When she grew up and assumed marriage and motherhood herself, Lily took an independent course, working as a waitress at restaurants in Queens, arriving at last at Maisie’s on the north side of Queens Boulevard near 40th Street. She eventually accumulated funds enough to buy the place. When she did she changed the name, first from Maisie’s to Daisie’s and finally Dazies, offering Mediterranean cuisine.

An eating and drinking establishment often becomes a social or political center, especially if its owner is a vibrant host or hostess. Lily was. She became involved with the Sunnyside Chamber of Commerce and provided Dazies as the site of the chamber’s monthly meetings on each second Tuesday, a situation that lasted many years. She brought in Luke Adams, a local publicist, to promote the chamber, which he did vigorously from his post as Executive Director. With the new century, the chamber attempted to start a Business Improvement District or BID, an effort that after some time and difficulty got started and was named Sunnyside Shines.

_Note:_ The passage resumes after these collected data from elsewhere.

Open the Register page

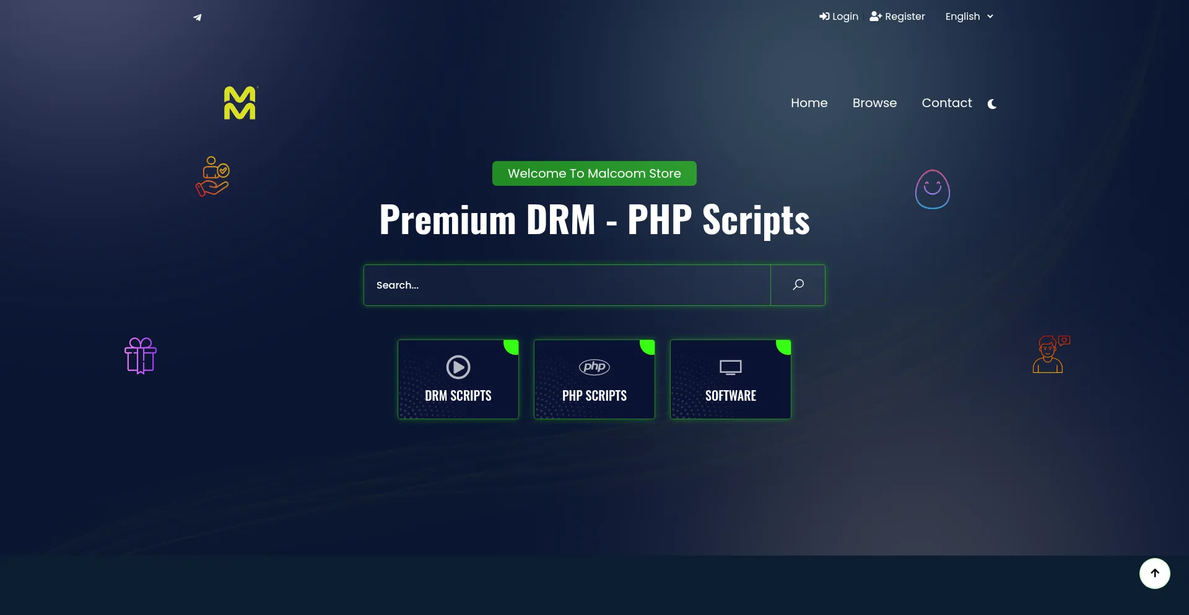pos(897,17)
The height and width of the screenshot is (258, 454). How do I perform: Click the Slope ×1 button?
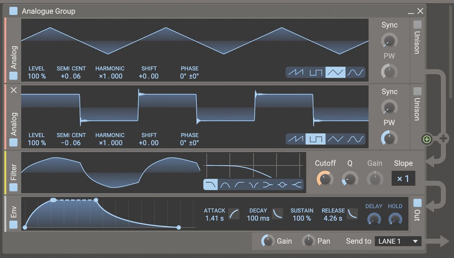[x=403, y=178]
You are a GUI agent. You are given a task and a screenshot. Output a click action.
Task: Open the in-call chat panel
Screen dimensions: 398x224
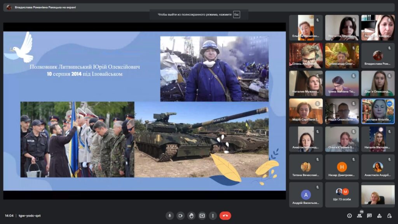coord(369,215)
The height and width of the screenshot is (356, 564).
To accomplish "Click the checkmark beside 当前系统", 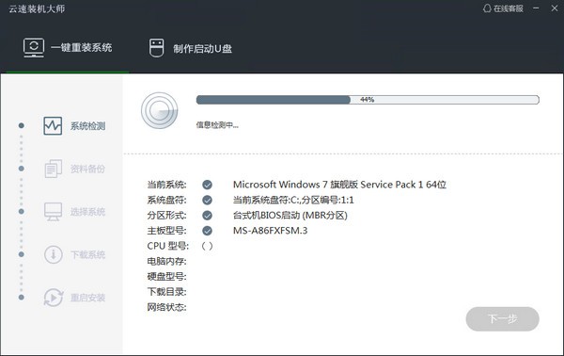I will pos(207,185).
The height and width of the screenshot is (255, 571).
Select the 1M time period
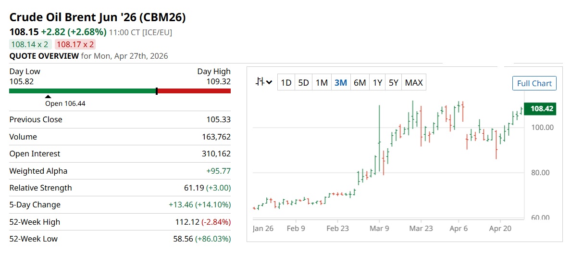[322, 83]
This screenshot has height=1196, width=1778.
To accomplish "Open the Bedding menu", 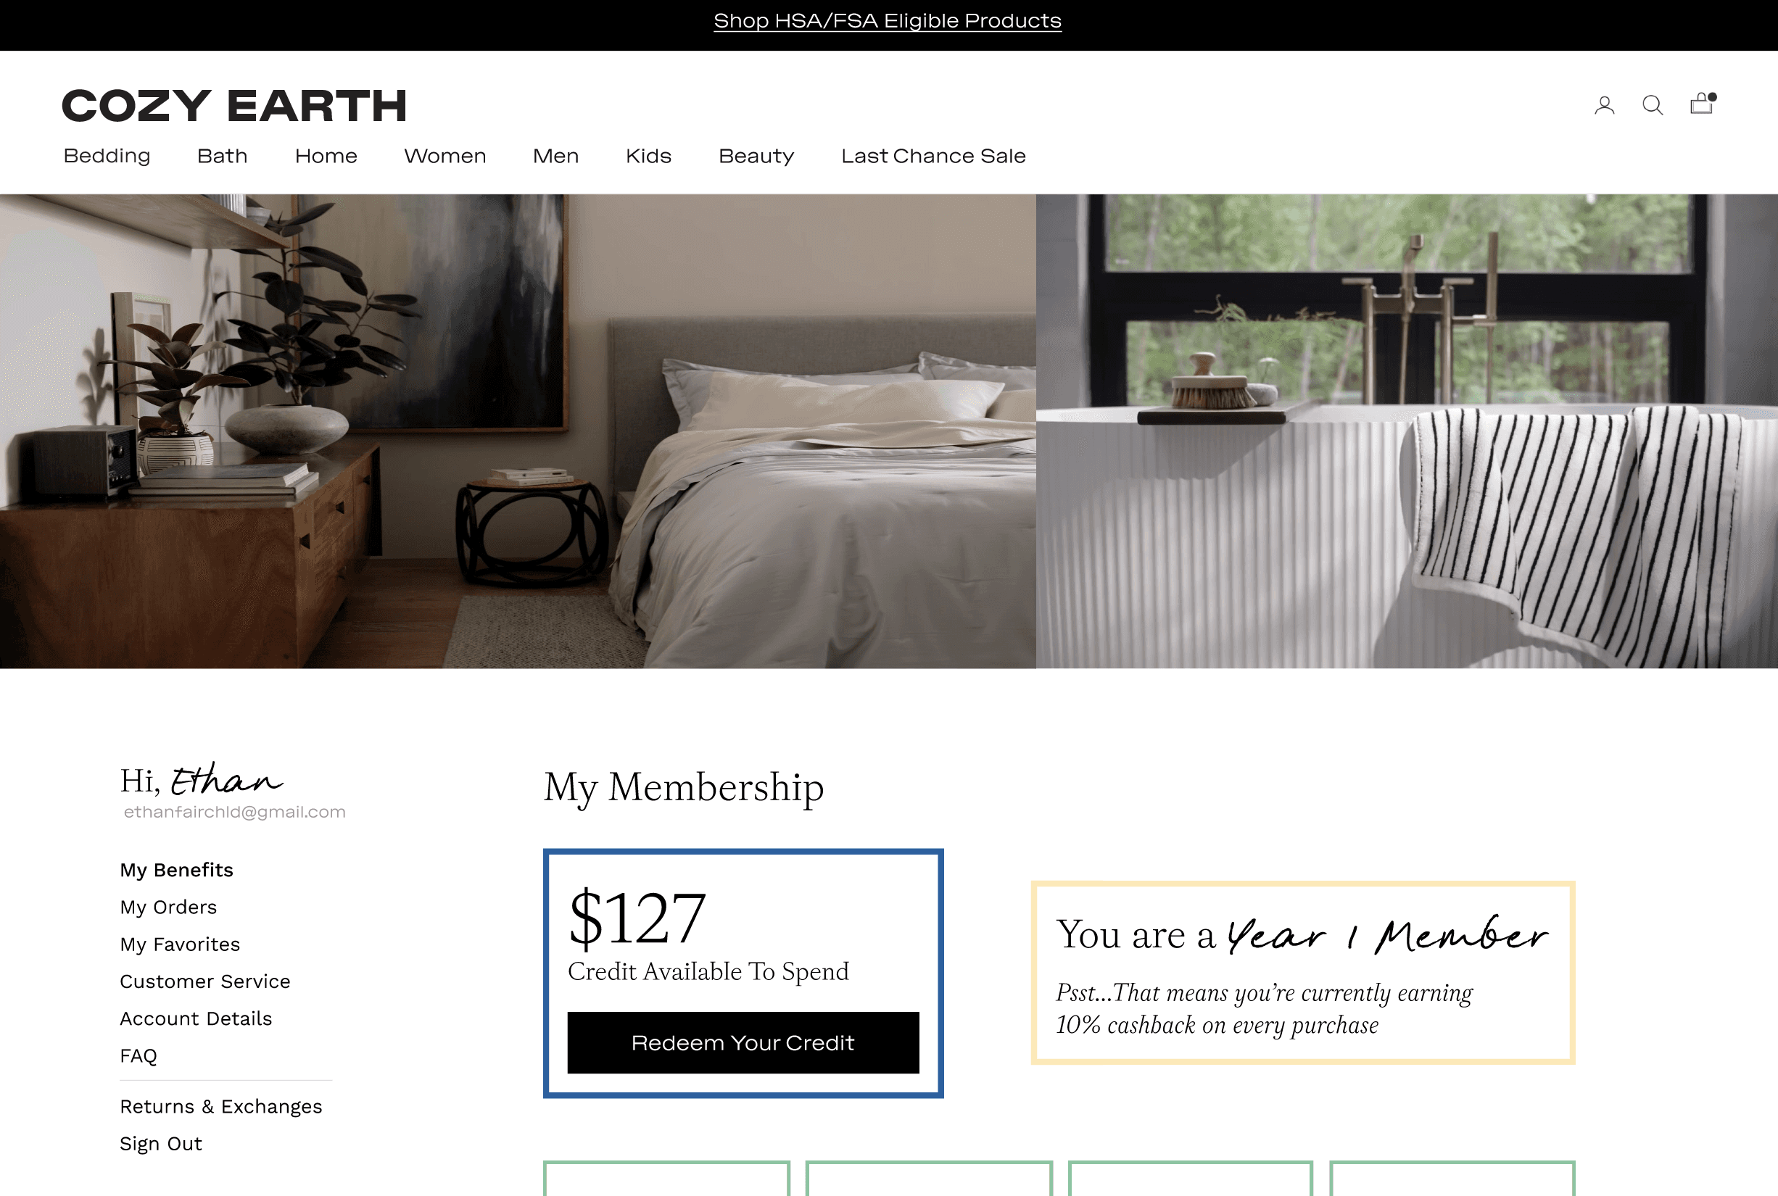I will point(107,156).
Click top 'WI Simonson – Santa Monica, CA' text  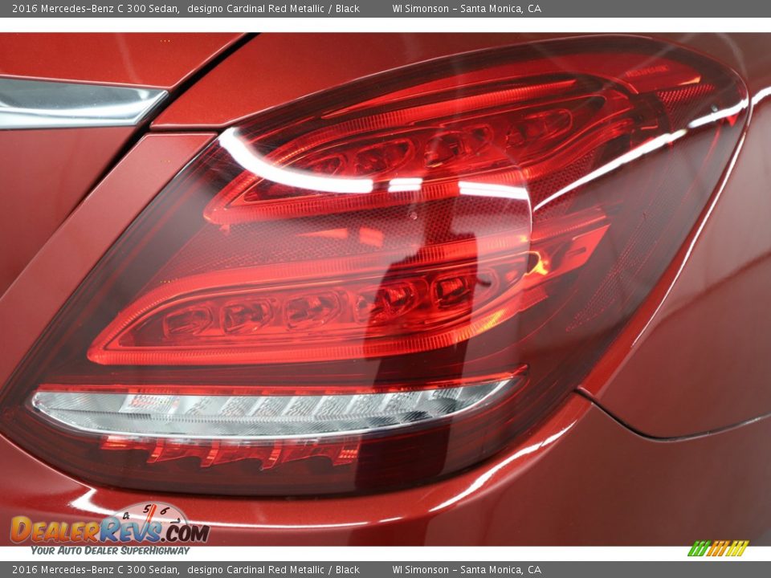pos(467,9)
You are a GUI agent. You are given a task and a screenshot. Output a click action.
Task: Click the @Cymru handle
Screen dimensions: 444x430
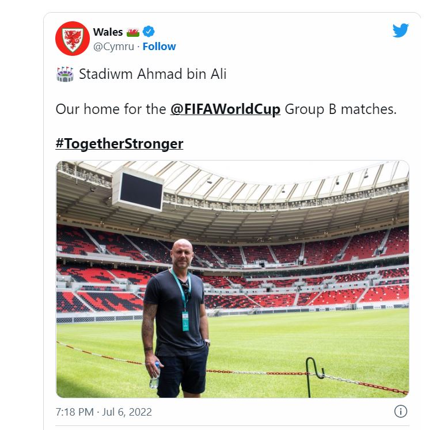coord(113,47)
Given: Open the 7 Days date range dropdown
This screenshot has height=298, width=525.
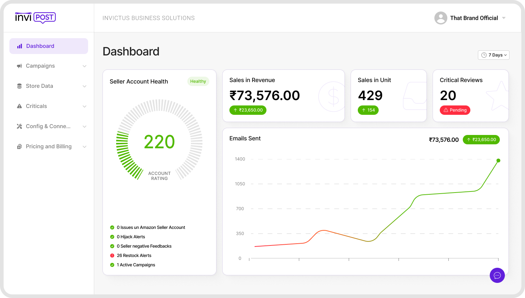Looking at the screenshot, I should point(493,55).
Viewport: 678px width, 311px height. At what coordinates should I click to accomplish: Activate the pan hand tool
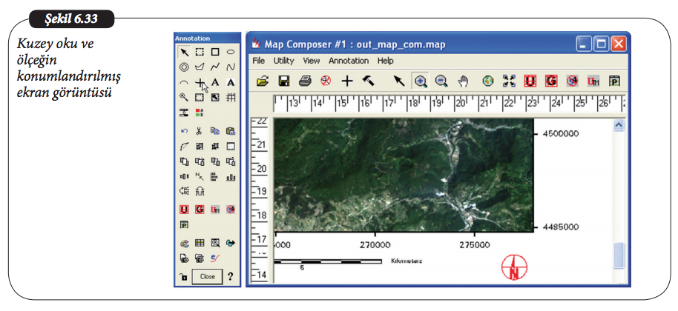tap(464, 81)
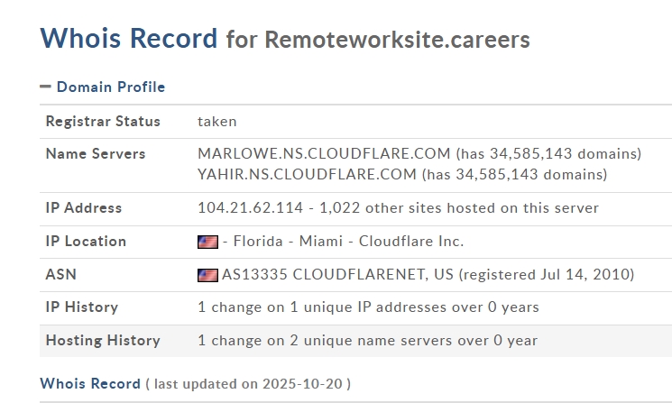This screenshot has width=672, height=403.
Task: Click the Hosting History row label
Action: pyautogui.click(x=103, y=341)
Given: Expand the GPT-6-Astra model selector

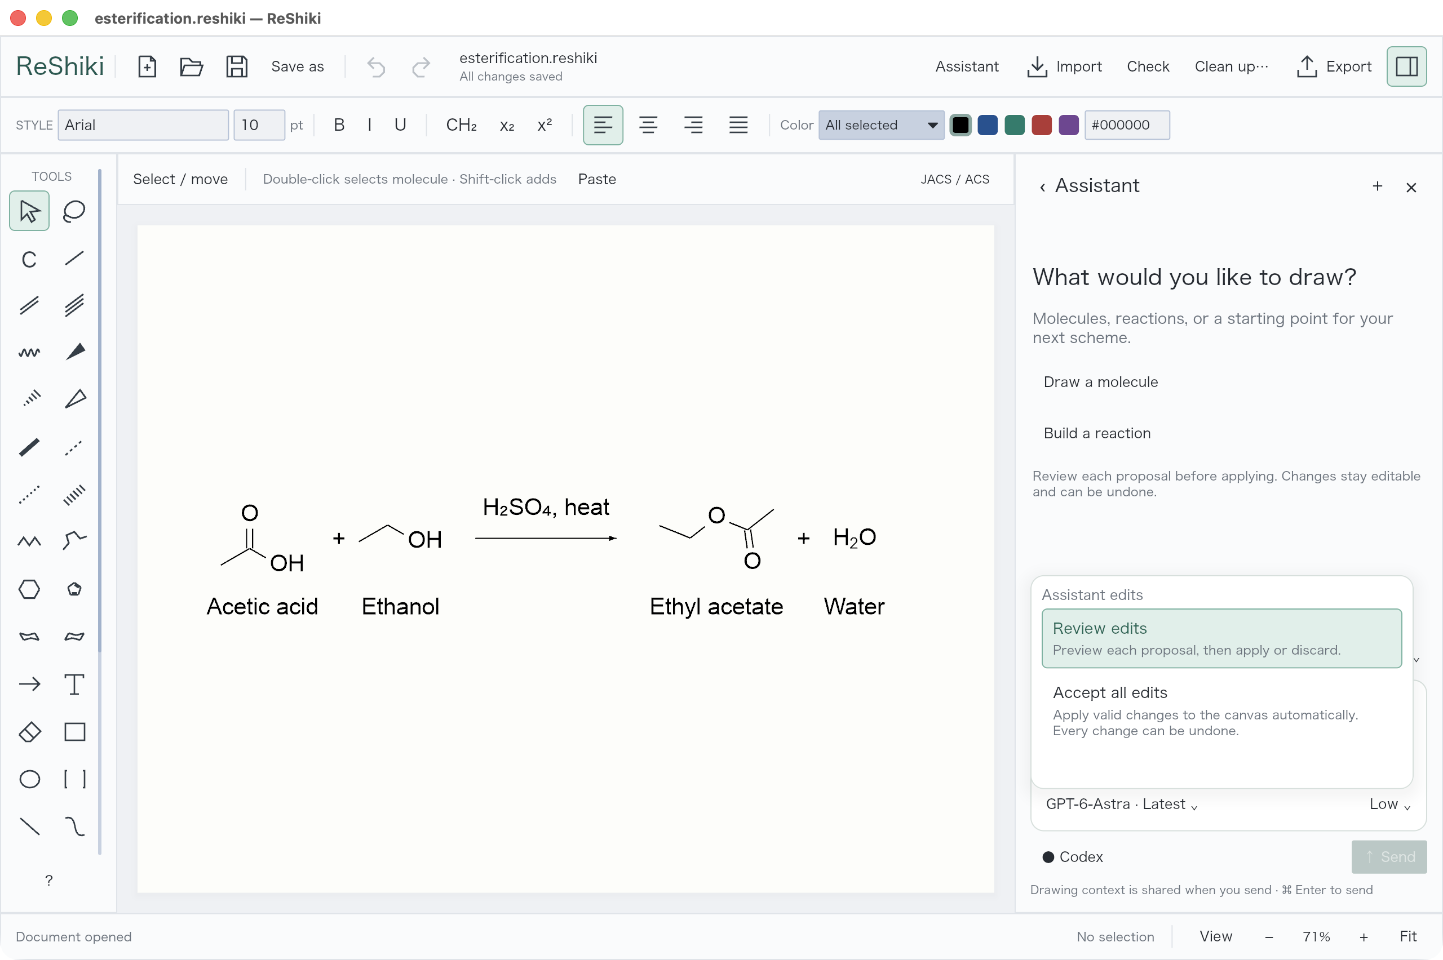Looking at the screenshot, I should (1121, 804).
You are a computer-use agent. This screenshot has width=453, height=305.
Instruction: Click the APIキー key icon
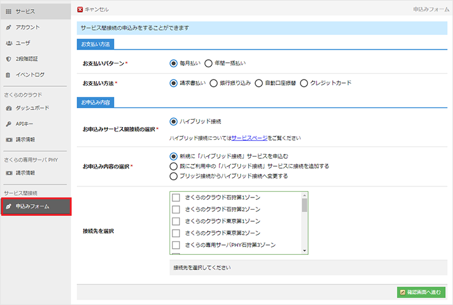[x=8, y=124]
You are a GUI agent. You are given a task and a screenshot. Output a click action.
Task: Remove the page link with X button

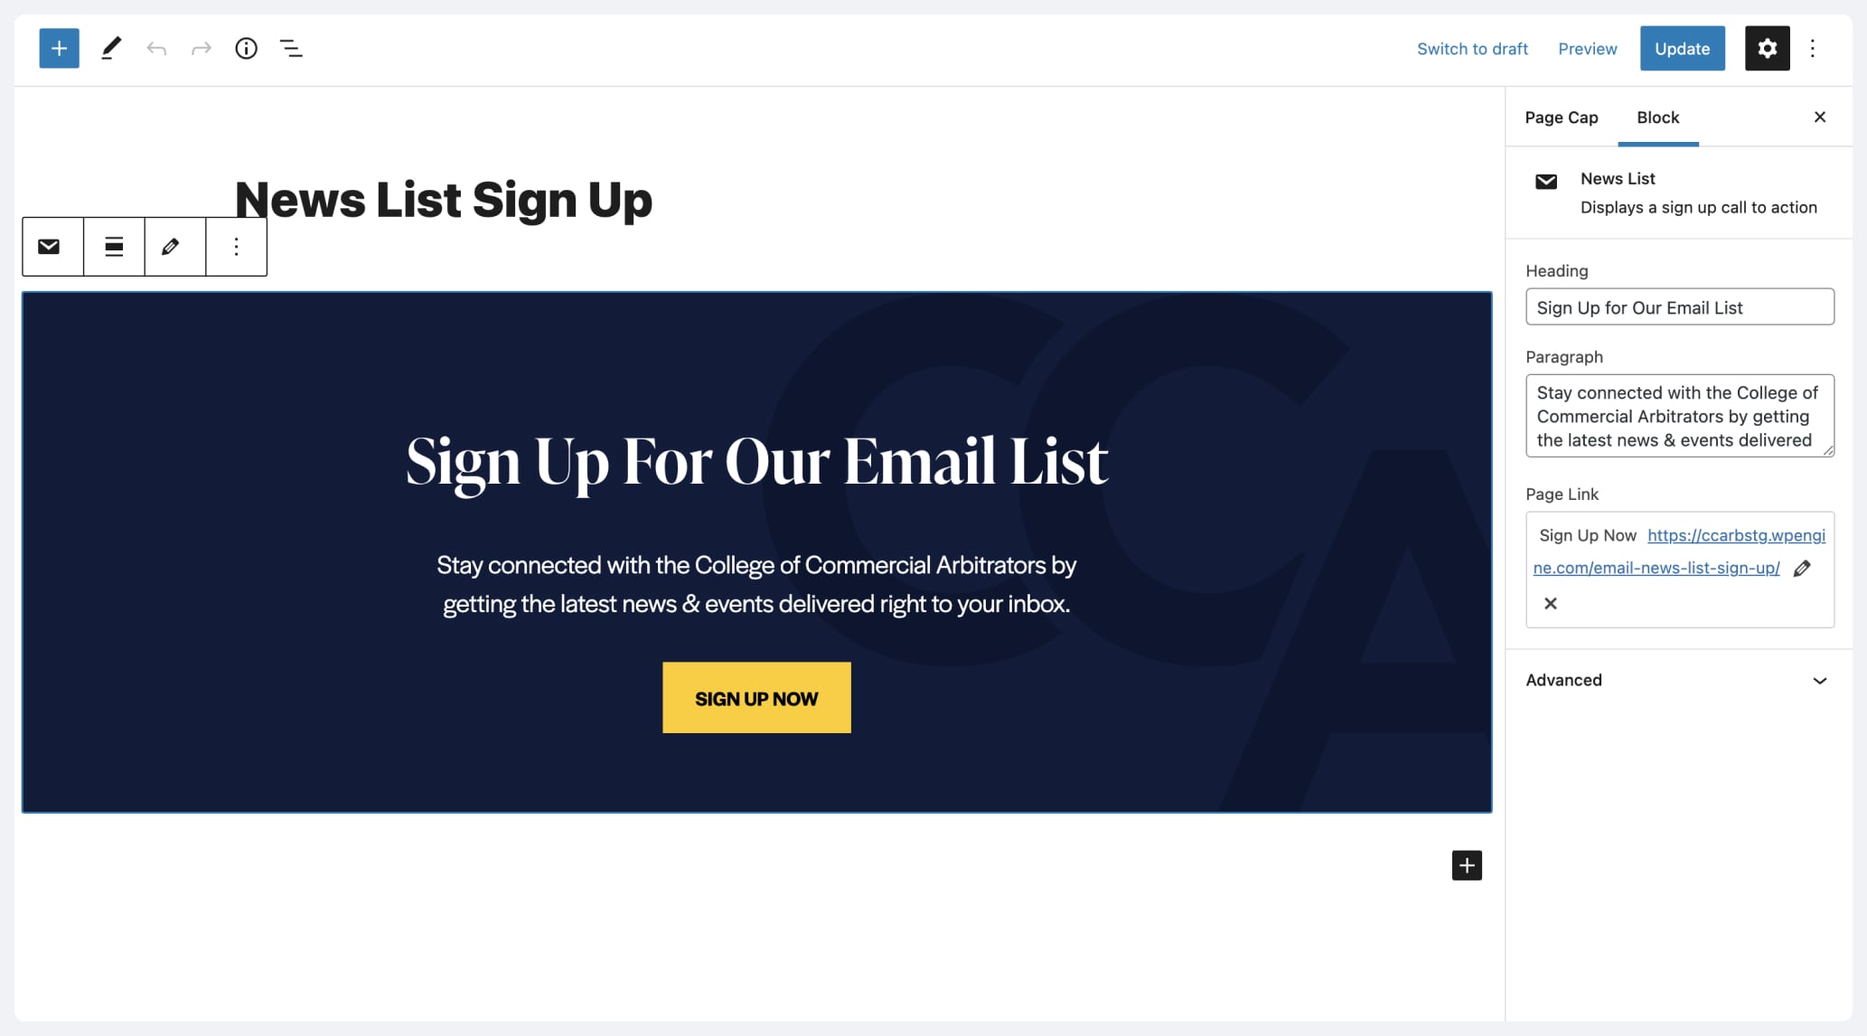(x=1551, y=602)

Lily was also an enthusiast about and benefactor of LaGuardia Community College, and left a request that in the event of her death, money normally spent on floral tributes be put to better use as contributions to the college.

The restaurant could also be used as a meeting place when emergencies occurred, one being the midsummer 2003 blackout that affected all of Sunnyside, Woodside and other parts of Queens, including Long Island City, leaving some residences and stores without electricity for 10 days or more. When Community Board 2 Chairman Joseph Conley needed to call a meeting to protest Con Edison’s responsibility for the calamity and spur the company to make repairs faster, where better to hold the meeting than at Dazies?

Use of the restaurant for the chamber’s monthly meetings came to an end in 2015, after an internal organizational conflict (which entailed the dismissal and rehiring of Luke Adams, who died the following November) led to a decision that meetings should be held month to month at several other restaurants in Sunnyside and Woodside. Respect and affection for Lily remained firm, however. Later that year, a mishap in the New York Botanical Garden, where she had gone to receive a civic award from Congressman Joseph Crowley, left her with a broken ankle and indisposed for some time. She returned, but her next affliction, a brain aneurism, was more serious. It was followed by pneumonia, an illness that can end the life of an elderly person, as it ended Lily’s.

At the church service, Congressman Joseph Crowley said of “my girl friend, Lily Gavin,” that she was “a woman of worth but a woman of wonder.”

Monsignor David Cassato, who conducted the service, said he loved the very name Lily, since it stands for the flower of Easter. Of his friend Lily Gavin he said, “The fragrance of her love touched us all”; and “She is an Easter Lily, with God.”